> [Material for this exercise]:
——————————

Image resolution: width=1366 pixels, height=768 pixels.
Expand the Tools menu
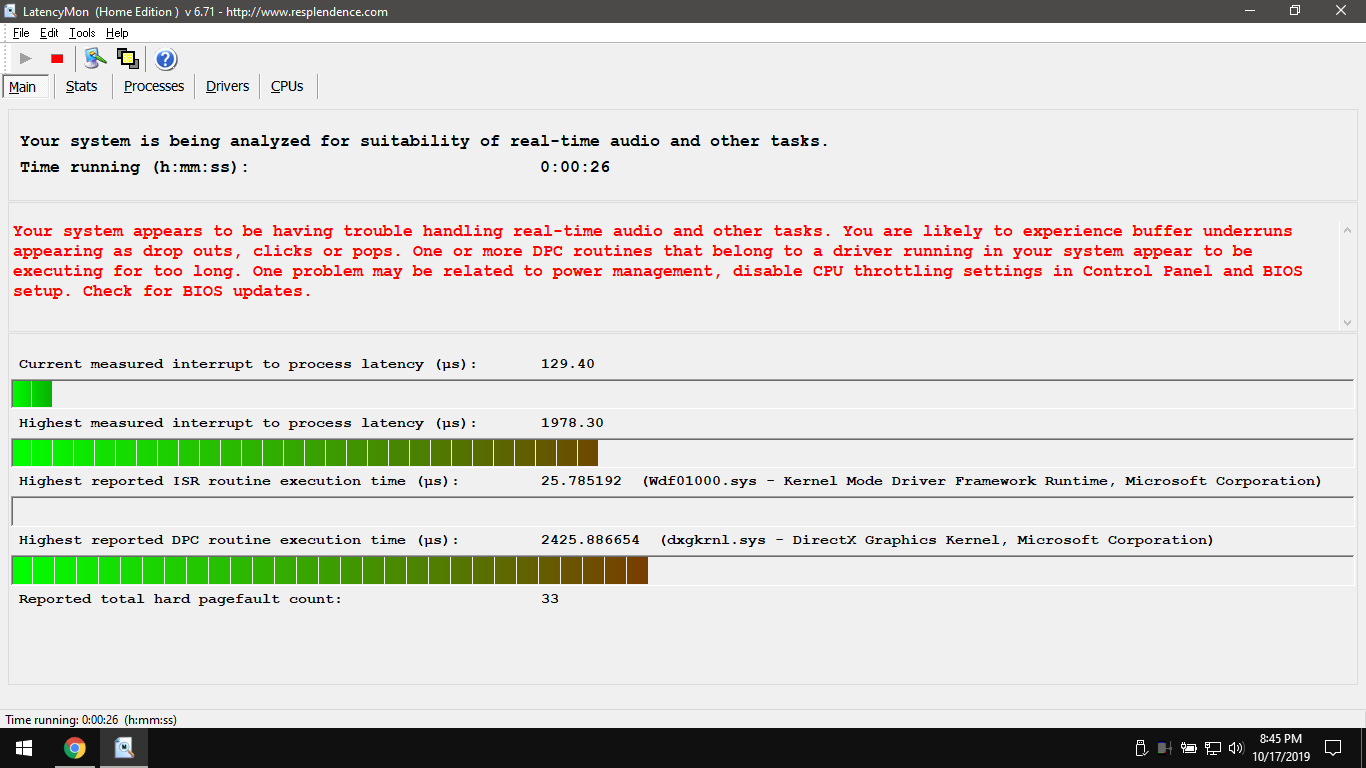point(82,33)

——————————

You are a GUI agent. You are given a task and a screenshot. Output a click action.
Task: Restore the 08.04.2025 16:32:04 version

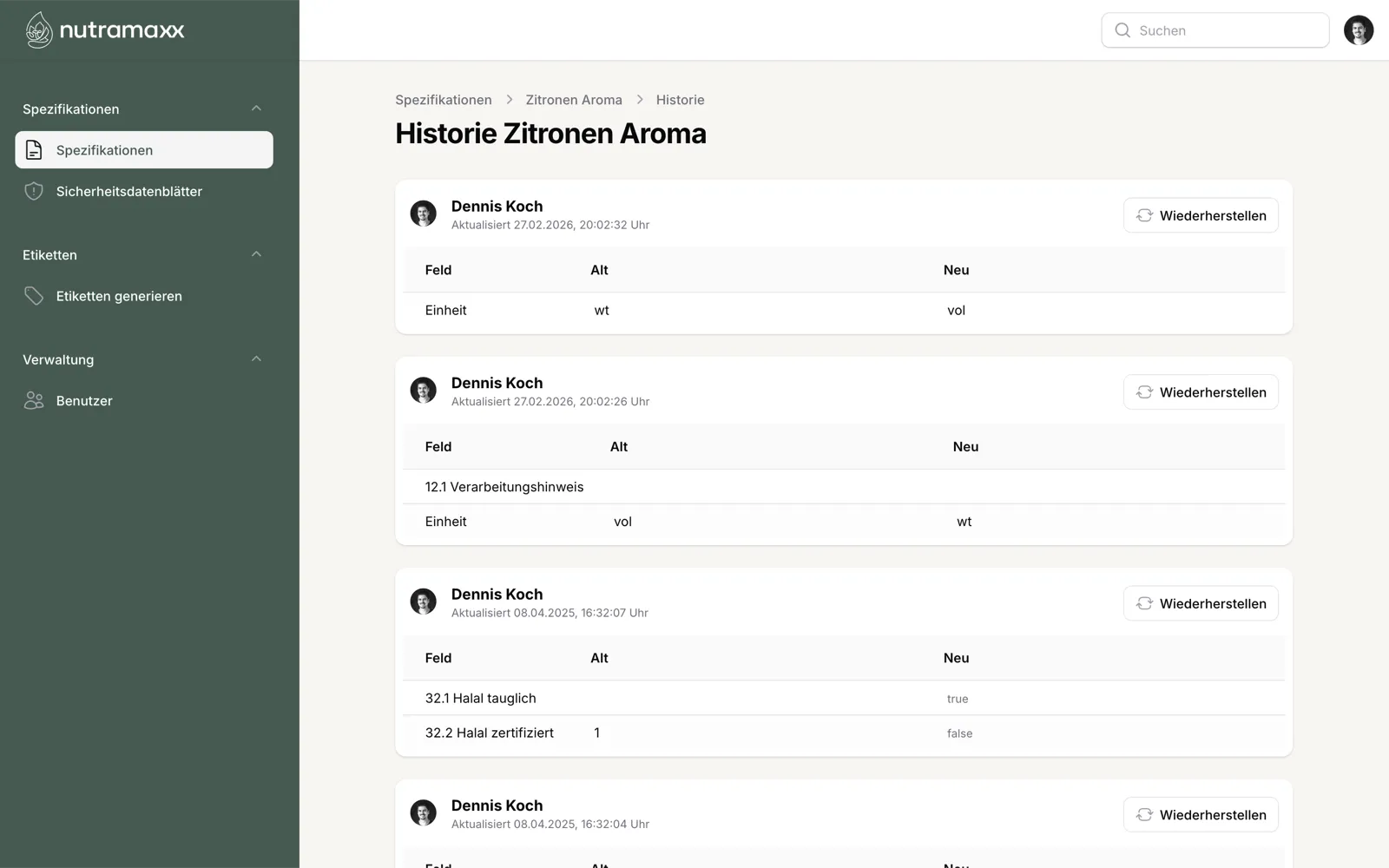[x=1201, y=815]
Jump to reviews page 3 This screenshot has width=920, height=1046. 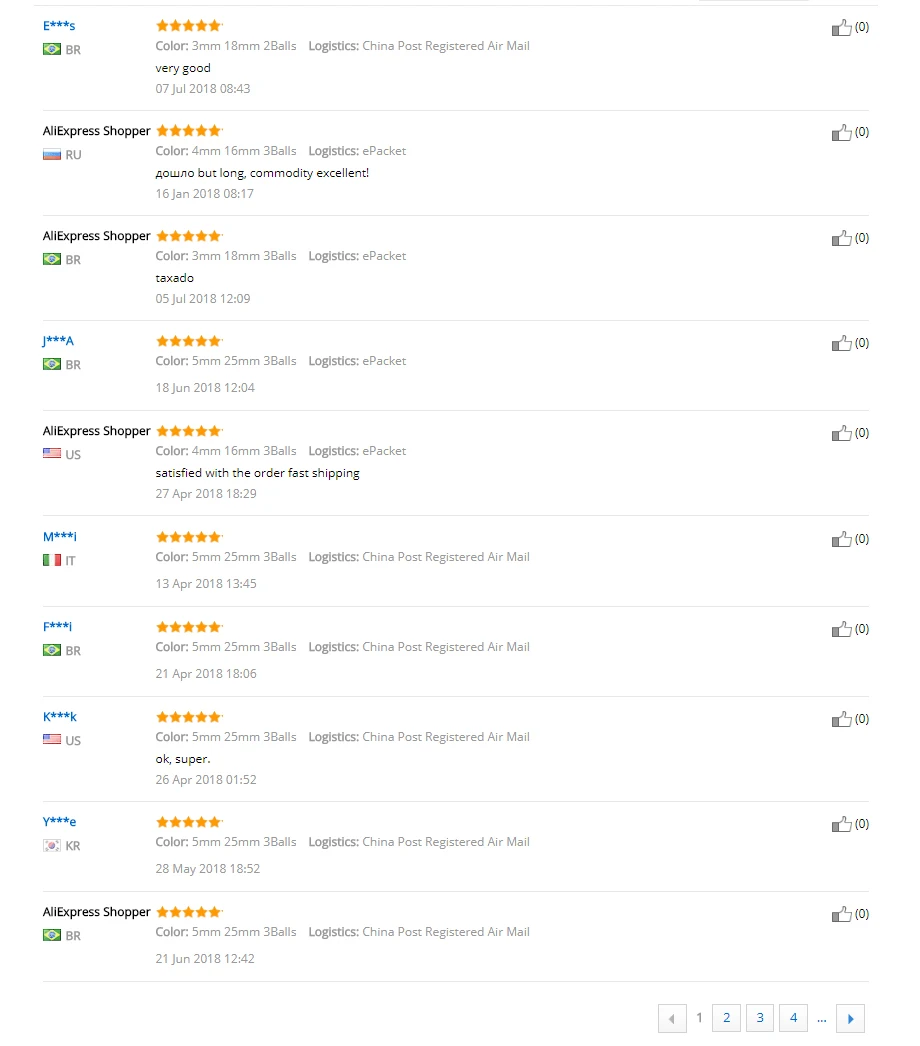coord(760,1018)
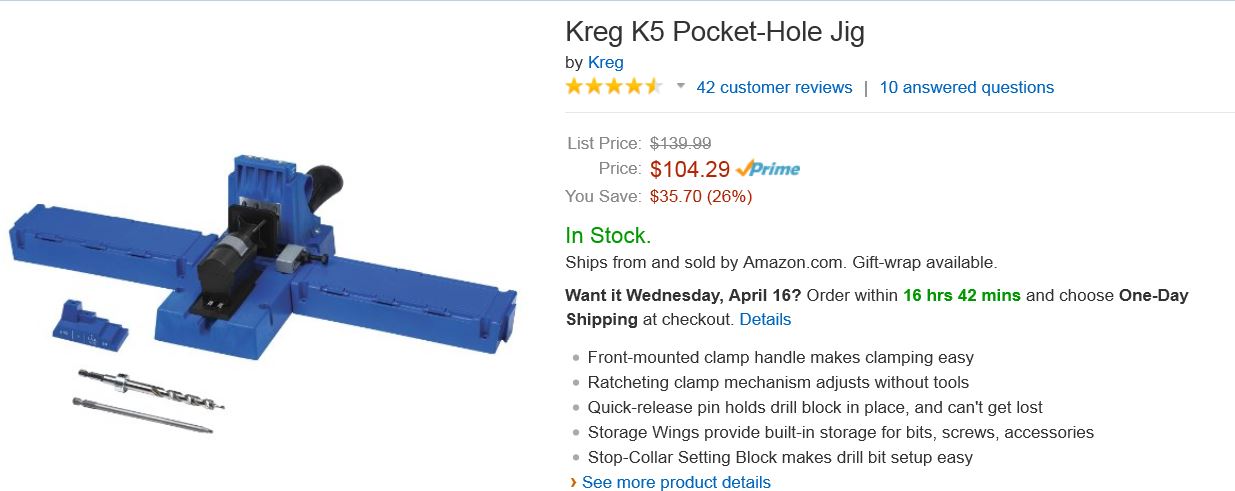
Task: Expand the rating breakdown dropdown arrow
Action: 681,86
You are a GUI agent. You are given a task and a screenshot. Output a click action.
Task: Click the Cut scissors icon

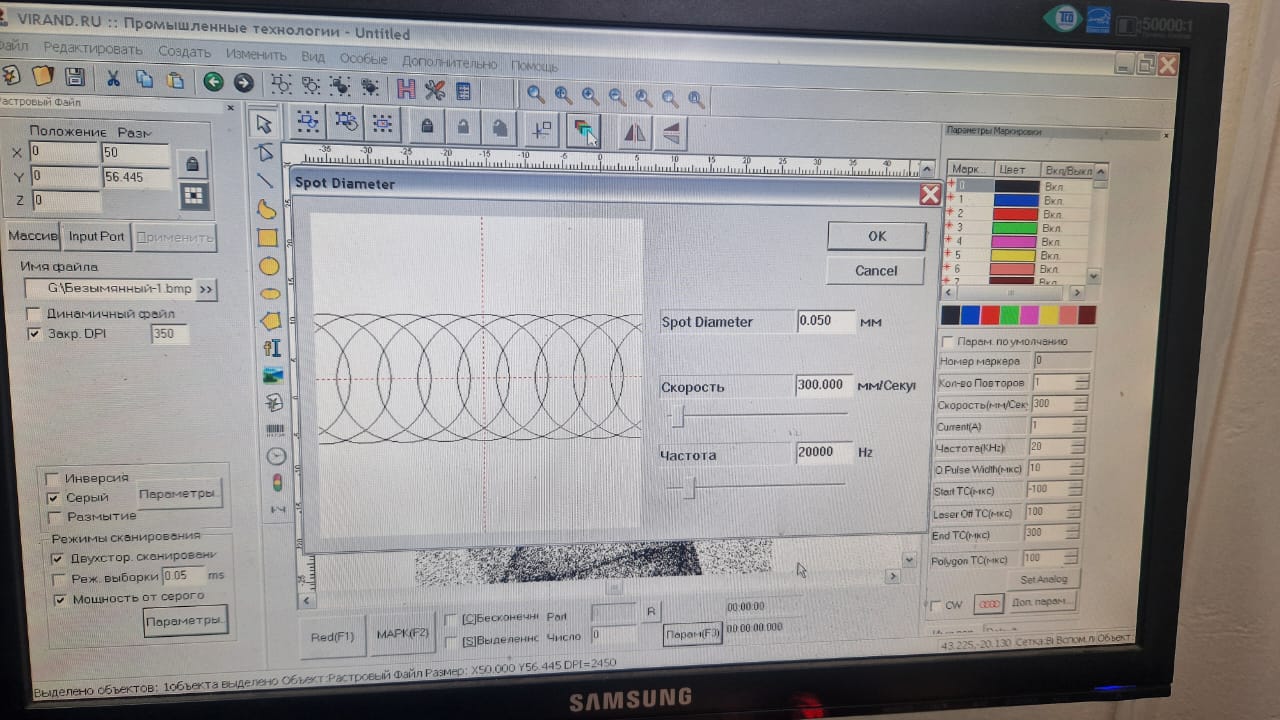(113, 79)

——————————

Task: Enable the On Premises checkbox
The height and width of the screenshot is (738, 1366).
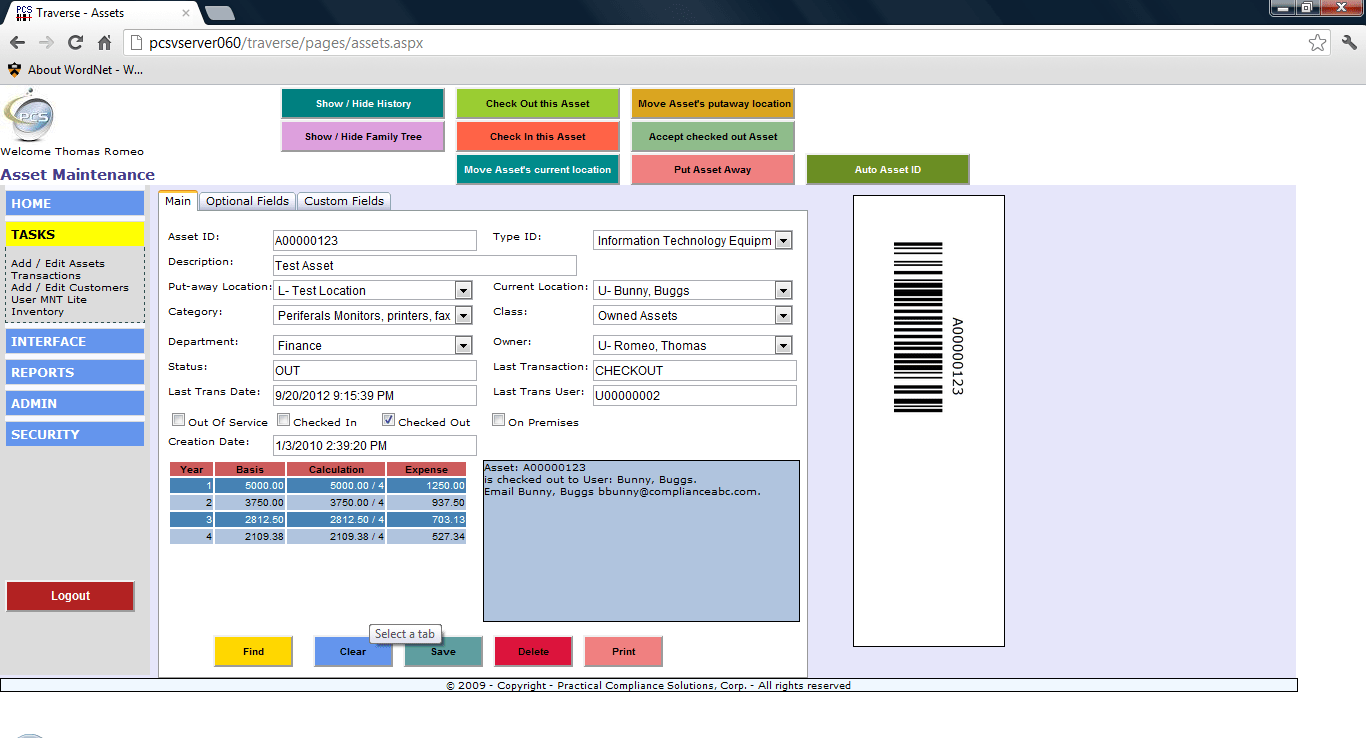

——————————

> [Work request]: Among the entries above, locate the lines containing "Task: Enable the On Premises checkbox" and "The height and", and transcribe exactly those two lines and all lines between.

> [Written answer]:
Task: Enable the On Premises checkbox
The height and width of the screenshot is (738, 1366).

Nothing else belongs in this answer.